In 2007 Baptist narrowed its replacement options and conducted a 9-month comparison. The following is a list of several important requirements considered during the evaluation:
- Stability, redundancy and the user interface; Baptist weighted stability as most important. The IT department also looked for a product that was feature rich.
- Tech support, company strength and compliance reporting/audits and alerts.

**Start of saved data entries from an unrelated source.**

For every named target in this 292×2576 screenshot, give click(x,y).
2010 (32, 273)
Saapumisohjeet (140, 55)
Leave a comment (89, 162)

- Conversion, disaster recovery and cost.
The Solution
“One of the things we liked was that Infoblox was the first to market with their core network services appliances,” said Mark Flynn, Lead Network Engineer, Baptist Healthcare System, Inc. “We knew that there would be a strong DNS component given that Cricket Liu was a part of the development team. We liked Infoblox’s strong linage and that they have been part of the evolution of DNS.”
“When we initially reviewed the other products, their claims and features looked nice,” said Flynn.“However, the products were difficult to use and cost quite a bit more than Infoblox.”
By mid 2009, the Baptist IT department completed testing. The scores were tallied and Infoblox was the clear winner.
Baptist purchased and deployed 2 Infoblox-550’s for each hospital for redundancy and 2 Infoblox-1050’s for their main data center to serve as grid master devices, all connected and managed as a unified system with Infoblox Grid technology. The conversion to Infoblox went off without a hitch.
The Result
In June 2009, the Infoblox appliances were fully installed. Baptist has now converted to a stable and supported product that allows for updates with the click of a button.
Concluded Flynn: “Healthcare IT is evolving and becoming more real-time. In healthcare, we cannot afford down-time with our network. With our old systems, we frequently experienced interruptions requiring NetID service restarts. And, unfortunately, for many years we were vulnerable to DNS-related issues because we were not running the latest release of BIND. Now, using Infoblox appliances in high availability pairs, and taking advantage of the Infoblox’s Grid™ technology, we have an added layer of redundancy in our datacenter. We love the one-button upgrades Infoblox provides and above all, with Infoblox, we simply no longer have to worry about reliability issues or security vulnerabilities crippling our network.”